# USB-C sur l’iPad pro 2018 : questions...



## Rollmops (31 Octobre 2018)

Bonjour à tous  

Le nouvel iPad Pro 2018 vient d’être présenté : il a entre autre une entrée USB-C.

Je ne comprends pas pourquoi celle-ci le permet pas de brancher un disque dur externe par exemple.

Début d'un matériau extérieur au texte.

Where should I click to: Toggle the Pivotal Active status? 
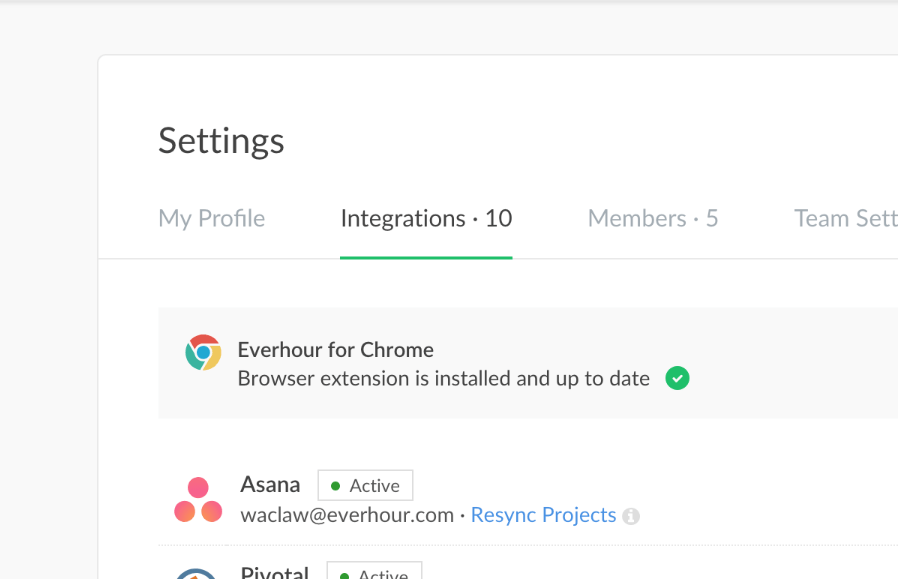tap(374, 576)
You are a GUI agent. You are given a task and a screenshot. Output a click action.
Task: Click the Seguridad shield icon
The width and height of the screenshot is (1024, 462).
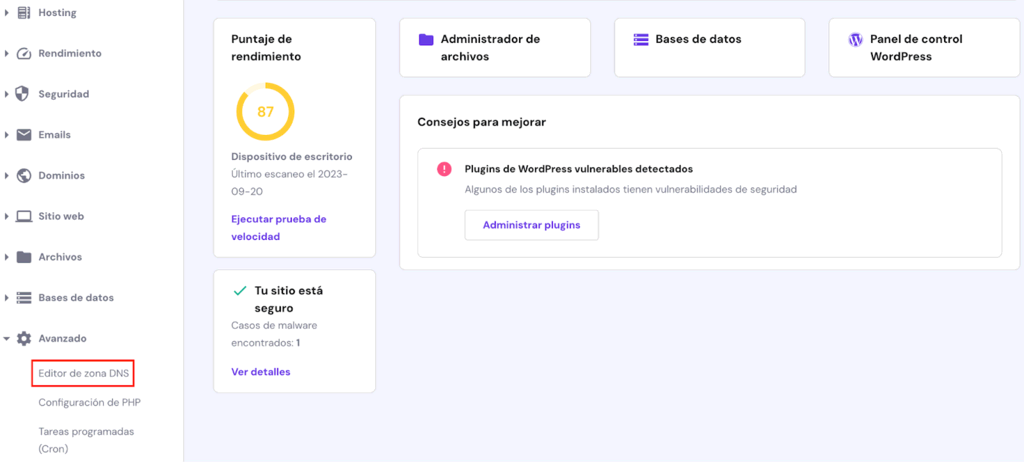click(x=24, y=94)
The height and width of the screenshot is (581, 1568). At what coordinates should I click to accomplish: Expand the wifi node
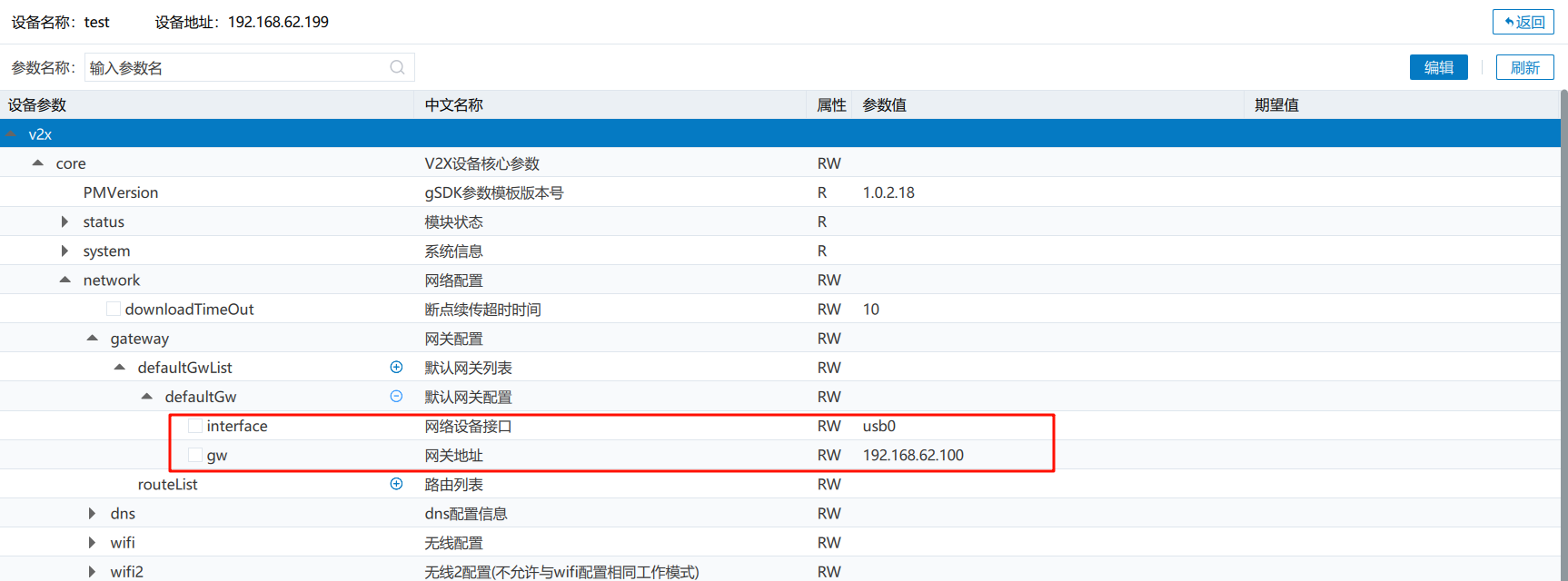[x=92, y=542]
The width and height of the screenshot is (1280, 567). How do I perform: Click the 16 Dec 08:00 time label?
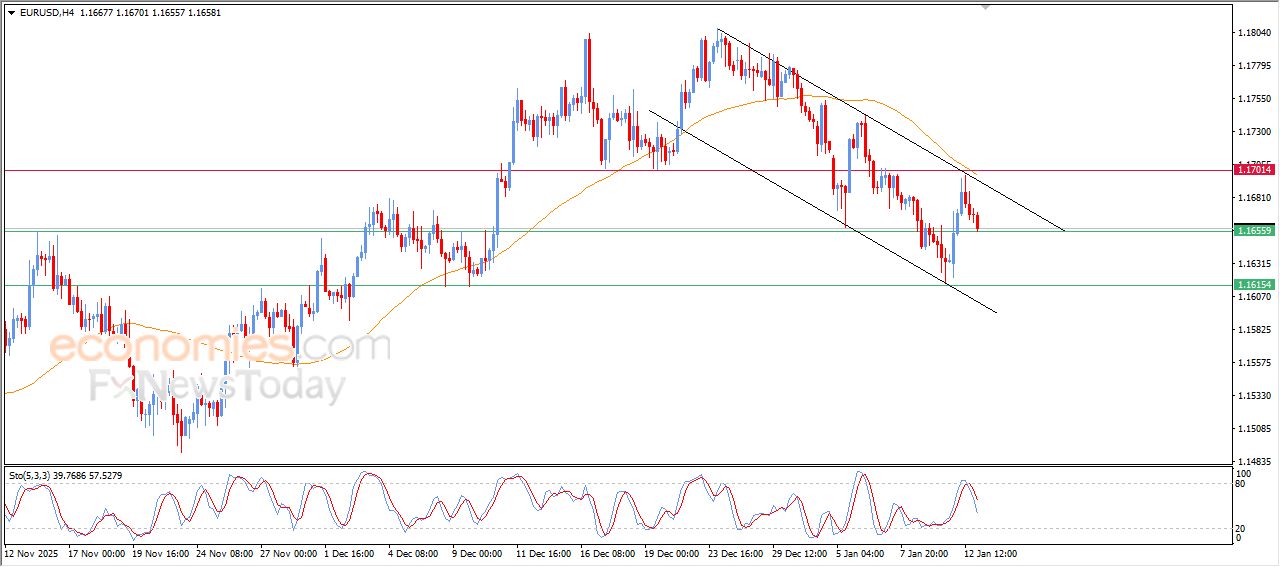(x=609, y=553)
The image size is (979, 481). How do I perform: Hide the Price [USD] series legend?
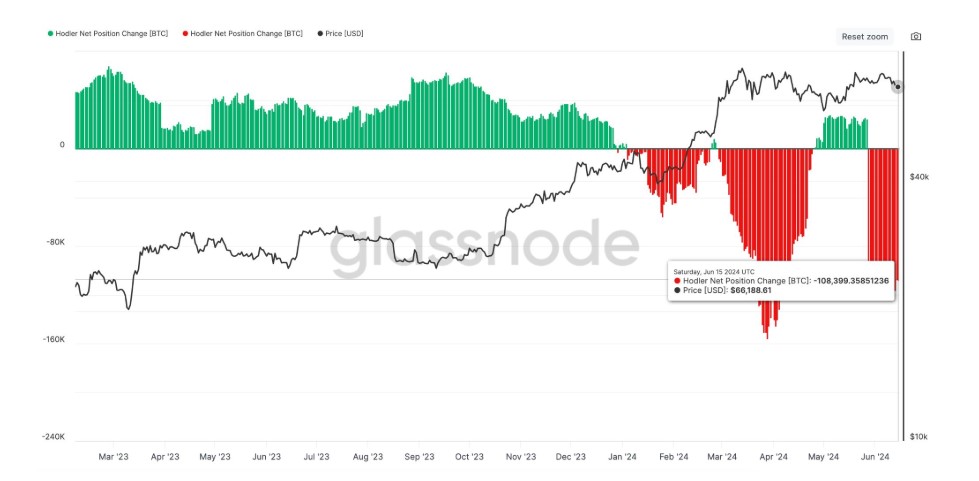click(344, 34)
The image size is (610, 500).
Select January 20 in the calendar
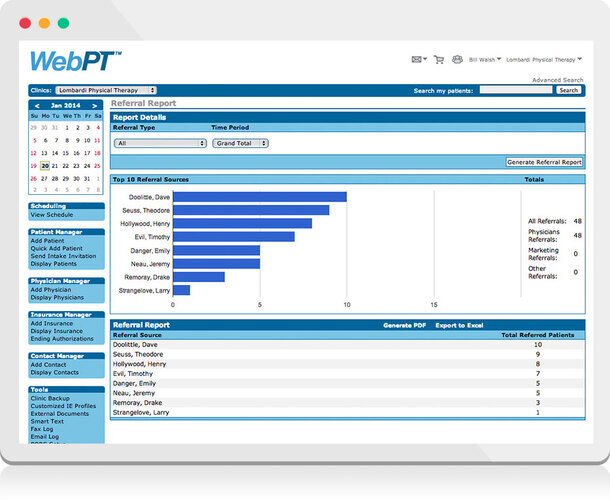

Quelqu’un pourrait-il m’expliquer ?

Merci


----------



## mathiasl76 (31 Octobre 2018)

Rollmops a dit:


> Bonjour à tous
> 
> Le nouvel iPad Pro 2018 vient d’être présenté : il a entre autre une entrée USB-C.
> 
> ...



qu'est ce qui te fait penser qu'on ne va pas pouvoir le faire?


----------



## r e m y (31 Octobre 2018)

Rollmops a dit:


> Bonjour à tous
> 
> Le nouvel iPad Pro 2018 vient d’être présenté : il a entre autre une entrée USB-C.
> 
> ...



Tu peux toujours le brancher, mais si iOS n'est pas conçu pour aller lire ou écrire des données sur un disque externe, il ne se passera rien.


----------



## mathiasl76 (31 Octobre 2018)

r e m y a dit:


> Tu peux toujours le brancher, mais si iOS n'est pas conçu pour aller lire ou écrire des données sur un disque externe, il ne se passera rien.

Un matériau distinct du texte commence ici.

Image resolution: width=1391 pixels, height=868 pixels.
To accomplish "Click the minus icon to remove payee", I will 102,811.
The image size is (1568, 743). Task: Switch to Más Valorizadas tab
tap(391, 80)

je mise une pièce qu'il faut mettre dans le format APFS


----------



## r e m y (31 Octobre 2018)

mathiasl76 a dit:


> je mise une pièce qu'il faut mettre dans le format APFS



Et moi je mise un billet qu'iOS bride l'usage de ce port thunderbolt3 pour ne gérer qu'un nombre très limité de supports de stockage externe (uniquement les lecteurs de carte SD d'appareil photo)


----------



## mathiasl76 (31 Octobre 2018)

r e m y a dit:


> Et moi je mise un billet qu'iOS bride l'usage de ce port thunderbolt3 pour ne gérer qu'un nombre très limité de supports de stockage externe (uniquement les lecteurs de carte SD d'appareil photo)

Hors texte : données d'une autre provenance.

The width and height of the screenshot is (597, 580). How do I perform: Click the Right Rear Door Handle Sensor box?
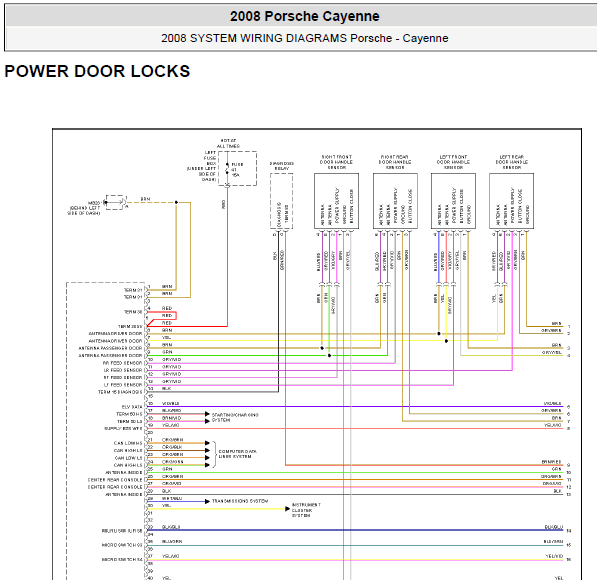[x=395, y=201]
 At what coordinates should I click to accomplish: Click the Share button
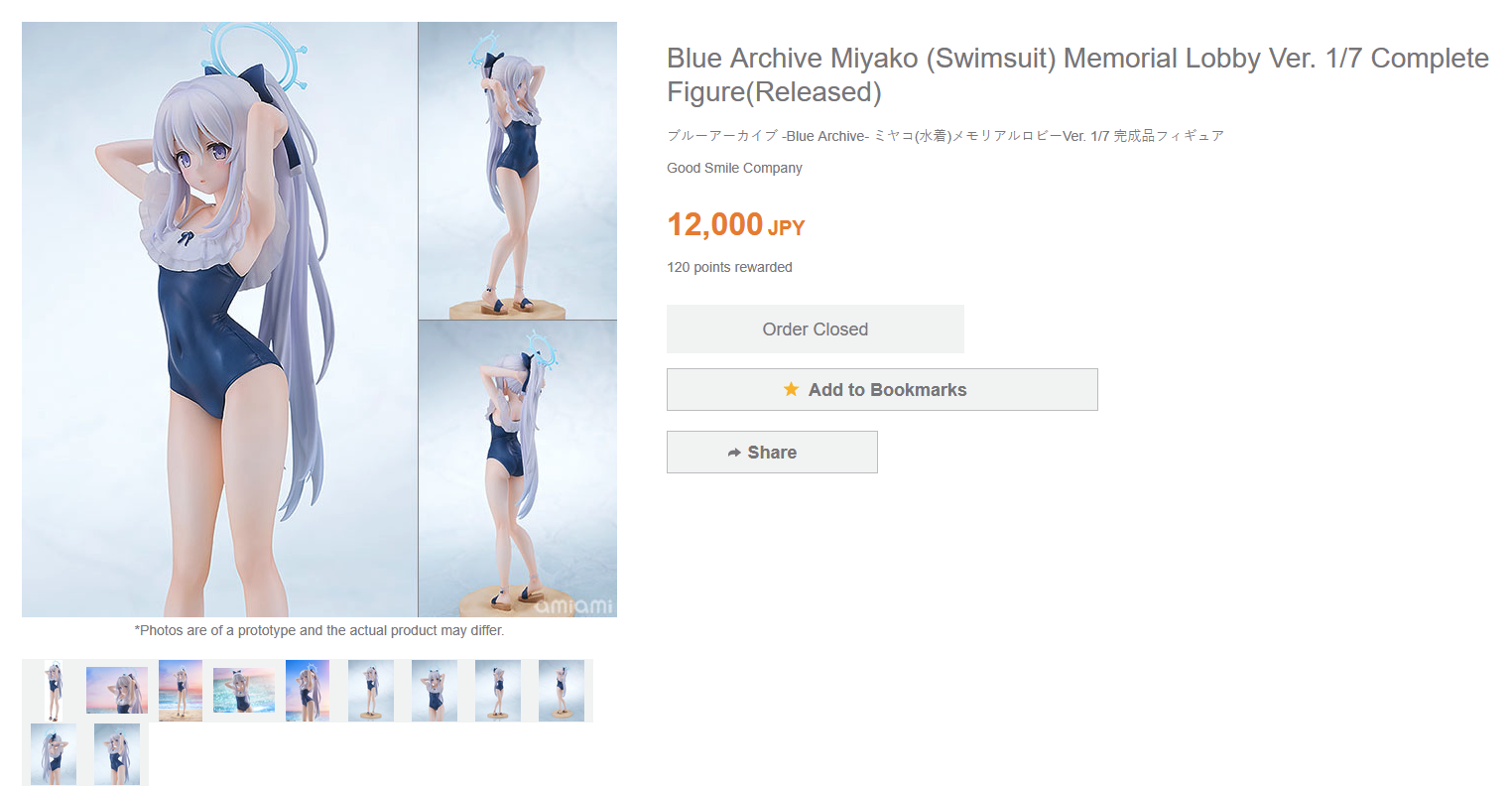click(x=772, y=452)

déja tu as perdu ce n'est pas du thunderbolt 3  c'est de l'usb-c gen2


----------



## r e m y (31 Octobre 2018)

mathiasl76 a dit:


> déja tu as perdu ce n'est pas du thunderbolt 3  c'est de l'usb-c gen2



Je pensais que c'était du thunderbolt 3 car durant le Keynote ils ont parlé de brancher un écran 5K (seul le thunderbolt3 fournit suffisamment de débit pour du 5K)
Mais je constate dans les tech specs du site web Apple
Video mirroring and video out support: Up to 4K through USB-C Digital AV Multiport Adapter and USB-C VGA Multiport Adapter (adapters sold separately)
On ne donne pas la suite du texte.